Perhaps as early as 4000 BC, there was a tradition of making chalk drums. Three highly decorated examples were found in a grave dated between 2600 and 2000 BC in Folkton, northern England and one undecorated chalk drum in southern England at Lavant in an upland downs known for a henge and many other neolithic features discovered in a recent community LIDAR project. The Lavant LIDAR project and the chalk drum found there are the first two articles in PAST, the Newsletter of The Prehistoric Society. (number 83. Summer 2016.) It gives the height and radius of both the Folkton drums 15, 16 and 17 and the Lavant drum, presenting these as a graph as below.


Adapted graphic showing diameters in inches (above in red) as well as mm, and the possible PI relationships for the chalk drum diameters, key to the fact that such drums can be rolled. In line with megalithic numeracy, the simple yet accurate value of 22/7 for PI is shown.

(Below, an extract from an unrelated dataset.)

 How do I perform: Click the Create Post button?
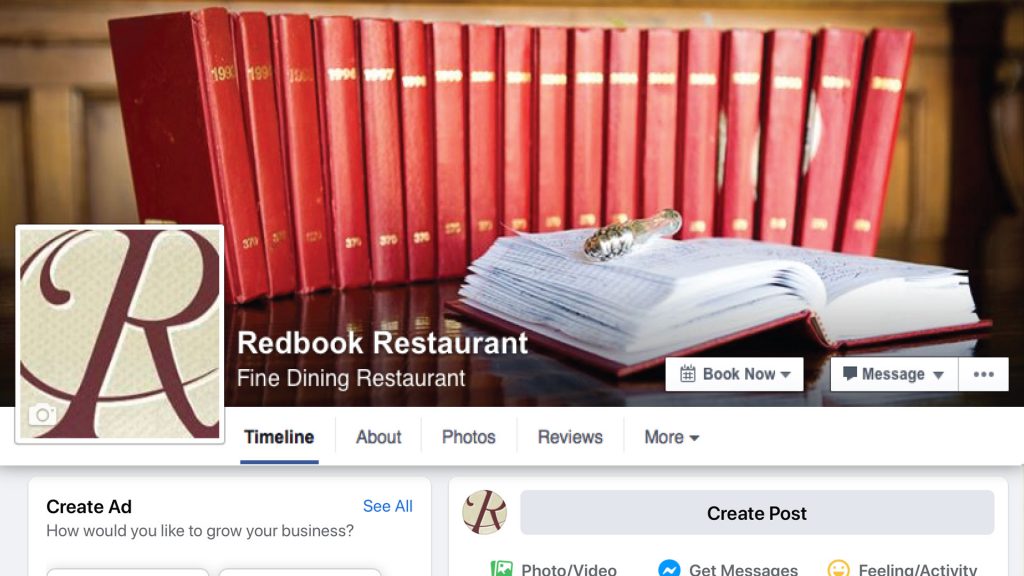tap(757, 513)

Local chalk is a relatively easily carved yet substantial material and a cylindrical drum can be rolled and, being given a definite diameter, causes the circumference to travel a known distance on the earth. Folkton 17 has a 4 inch diameter which gives an 88/7 inch circumference (using PI = 22/7) which equals 22/21 feet of twelve inches. In Sacred Number and the Lords of Time, 167-171, I point out that the microvariations to be found between measures of the same module (in historical metrology), [identified first by John Michell in Ancient Metrology and then John Neal in All Done With Mirrors] include 176/175. This ratio is the product of two early versions of PI since 176/175 = 8/25 times 22/7. leading to the fact that 1/3 foot diameter (= 4″) will give a circumference of 22/21 feet. (see panel). The module is 25/24 feet, varied by 176/175 to give 22/21. Since the accurate PI of 22/7 is present in the ratio 176/175, then a circumference of 22/21 feet times 7/22 gives a diameter of 22/21 feet times 7/22 equalling a 1/3 foot diameter or the 4 inch diameter of Folkton 17.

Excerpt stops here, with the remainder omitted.